また、医療従事者の中にも、果物の摂取が血糖コントロールに悪影響を与えることを懸念する声もあります。
しかし、果物の制限は不要という意見もありこれを実証した研究があります。医学誌『Nutrition Journal』2013年3月5日号(オンライン版)(注1)に掲載された論文によりますと、肥満があり糖尿病の診断がついている患者に対して、果物摂取を制限しても血糖値や体重減少がみられることはないようです。
この論文が正しいとすると、肥満があっても糖尿病があっても好きな果物をやめる必要はない、ということになるわけですが、さらに「グレープフルーツで血糖値改善+体重減少」という論文が出ましたので紹介したいと思います。
医学誌『PLOS one』2014年10月8日号(オンライン版)に掲載された論文(注2)でマウスにグレープフルーツを与えた実験が紹介されています。

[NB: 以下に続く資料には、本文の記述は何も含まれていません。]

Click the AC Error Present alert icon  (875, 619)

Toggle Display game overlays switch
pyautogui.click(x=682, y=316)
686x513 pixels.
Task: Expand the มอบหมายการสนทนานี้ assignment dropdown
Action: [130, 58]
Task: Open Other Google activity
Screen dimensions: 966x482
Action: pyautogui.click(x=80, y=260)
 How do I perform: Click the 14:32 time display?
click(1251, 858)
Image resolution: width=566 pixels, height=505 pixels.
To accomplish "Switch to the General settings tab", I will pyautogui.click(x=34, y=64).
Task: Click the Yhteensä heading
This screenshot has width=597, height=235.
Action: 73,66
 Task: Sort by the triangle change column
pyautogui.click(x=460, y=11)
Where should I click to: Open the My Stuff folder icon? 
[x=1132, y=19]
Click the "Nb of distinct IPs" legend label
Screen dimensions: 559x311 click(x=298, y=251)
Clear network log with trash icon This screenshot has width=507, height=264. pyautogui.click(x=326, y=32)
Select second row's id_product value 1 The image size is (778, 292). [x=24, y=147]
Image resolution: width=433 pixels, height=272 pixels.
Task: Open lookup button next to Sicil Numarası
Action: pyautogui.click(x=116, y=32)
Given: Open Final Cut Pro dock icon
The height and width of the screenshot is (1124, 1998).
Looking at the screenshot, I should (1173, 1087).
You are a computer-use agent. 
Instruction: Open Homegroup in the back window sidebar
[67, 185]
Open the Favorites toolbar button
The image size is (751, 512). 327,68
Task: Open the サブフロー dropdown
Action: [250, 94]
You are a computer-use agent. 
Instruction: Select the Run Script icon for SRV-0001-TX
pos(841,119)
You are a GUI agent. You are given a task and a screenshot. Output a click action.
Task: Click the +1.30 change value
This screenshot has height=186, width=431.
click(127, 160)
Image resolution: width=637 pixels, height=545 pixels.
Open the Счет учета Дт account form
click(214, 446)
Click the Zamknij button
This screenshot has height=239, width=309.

実験では12匹のマウスを2つのグループに分け、双方に高脂肪食を与えながら、一方のグループにはグレープフルーツジュースを、もう一方のグループには水を飲ませています。
100日後、グレープフルーツを与えたグループのマウスは、水のグループに比べ体重増加は18%低く、血糖値も13%低かったそうです。
研究者は、グレープフルーツに含まれるnaringin(ナリンギン)と呼ばれる成分に血糖値を下げる効果があることを確認したそうです。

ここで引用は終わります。